Ruined Wizards Tower

Welcome back to the Vault!  Even though we are still in lock down I've been lucky to get some gaming in over the last week or so, having played in an online Dark Suns-esque D&D session, and my eldest daughter and I took on the Writhing Fumes solo Frostgrave scenario running a Warband between us.

Hobby wise I'm still firmly in the thrall of painting models for my fantasy based games, and I've been tackling a more significant project; the forgotten Wizard's Tower, now fallen into ruin.

This is a Games Workshop kit that has sat assembled but unloved on my shelf for ages. It's so old in fact, that GW no longer produce it and I've forgotten the proper name of the model!
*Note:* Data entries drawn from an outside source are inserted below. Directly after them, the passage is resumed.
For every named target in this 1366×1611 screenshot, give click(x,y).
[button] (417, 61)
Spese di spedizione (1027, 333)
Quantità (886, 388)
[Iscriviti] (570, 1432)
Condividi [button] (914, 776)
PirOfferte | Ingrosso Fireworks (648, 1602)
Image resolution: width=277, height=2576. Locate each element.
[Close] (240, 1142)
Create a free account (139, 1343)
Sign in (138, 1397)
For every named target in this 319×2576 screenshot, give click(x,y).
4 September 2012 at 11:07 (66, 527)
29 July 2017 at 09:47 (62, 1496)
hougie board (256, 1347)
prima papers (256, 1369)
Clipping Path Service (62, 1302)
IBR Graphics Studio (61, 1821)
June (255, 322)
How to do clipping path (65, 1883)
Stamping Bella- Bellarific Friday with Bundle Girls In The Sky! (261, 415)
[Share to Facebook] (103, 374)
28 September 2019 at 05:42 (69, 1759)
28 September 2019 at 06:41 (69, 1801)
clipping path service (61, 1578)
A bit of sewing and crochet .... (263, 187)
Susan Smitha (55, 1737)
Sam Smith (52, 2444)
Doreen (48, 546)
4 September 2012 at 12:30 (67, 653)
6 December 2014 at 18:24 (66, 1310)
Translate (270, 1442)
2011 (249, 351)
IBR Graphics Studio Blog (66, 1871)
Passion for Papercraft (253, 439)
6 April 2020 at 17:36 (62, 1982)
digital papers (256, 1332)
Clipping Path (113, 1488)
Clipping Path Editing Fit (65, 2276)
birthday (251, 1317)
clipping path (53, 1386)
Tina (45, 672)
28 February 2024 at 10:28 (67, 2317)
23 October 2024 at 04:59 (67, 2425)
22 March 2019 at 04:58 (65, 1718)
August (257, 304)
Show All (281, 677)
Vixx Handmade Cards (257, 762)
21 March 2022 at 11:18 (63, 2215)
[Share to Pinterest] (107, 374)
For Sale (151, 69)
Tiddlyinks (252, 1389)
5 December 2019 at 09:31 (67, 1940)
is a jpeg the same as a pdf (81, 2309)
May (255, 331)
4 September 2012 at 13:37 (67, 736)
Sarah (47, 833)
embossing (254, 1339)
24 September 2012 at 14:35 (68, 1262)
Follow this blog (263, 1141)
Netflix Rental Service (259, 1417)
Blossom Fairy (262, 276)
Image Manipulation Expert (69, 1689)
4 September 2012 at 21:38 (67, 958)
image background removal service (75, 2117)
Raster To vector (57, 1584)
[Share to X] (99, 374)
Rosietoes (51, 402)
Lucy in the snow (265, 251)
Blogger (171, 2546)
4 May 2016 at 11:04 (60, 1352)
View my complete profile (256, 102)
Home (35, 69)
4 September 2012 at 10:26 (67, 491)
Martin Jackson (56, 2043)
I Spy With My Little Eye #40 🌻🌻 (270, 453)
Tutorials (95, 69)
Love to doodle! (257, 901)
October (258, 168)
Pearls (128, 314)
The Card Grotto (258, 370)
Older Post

One of the reasons I've procrastinated about painting the kit, is the sheer level of detail, and the amount of drybrushing my usual terrain painting technique would take.  For the bulk of the model I've used a different approach involving a grey zenith basecoat over a black primer, and then the liberal application of a home made black wash.

The ruined floor boards are Snakebite Leather over Grey Seer with a Skrag Brown dry brush; very simple and looks great.

Here are some more shots of the exterior:

There are all sorts of details and Easter Eggs hidden on the model. It is first and foremost a Warhammer kit, as typified by Many Skulls, but also the Sigmar comet icons and so on.

The strange runes on the ground floor correspond to the 8 arcane winds of the Warhammer World (and so I assume the dial is some sort of weird magical windsock). I've painted these up in the appropriate colours according to the Old World lore:

Don't ask me what each rune meets though!
In a further nod to the Old World I've added a small node of Warpstone:

Skaven will be attracted through the culvert. Yes! Yes!
Some of my favourite features are the lit candles on some of the skulls, implying someone must be at home!

And you have to wonder how a spell book has ended up stuck in the wall!

This model doesn't need any special rules written for it, as the tower will make a great focal point as is on a gaming table.  If you assume a model has to ascend from the table top to the ground level of the tower, then it should work for Frostgrave's Silent Tower Scenario.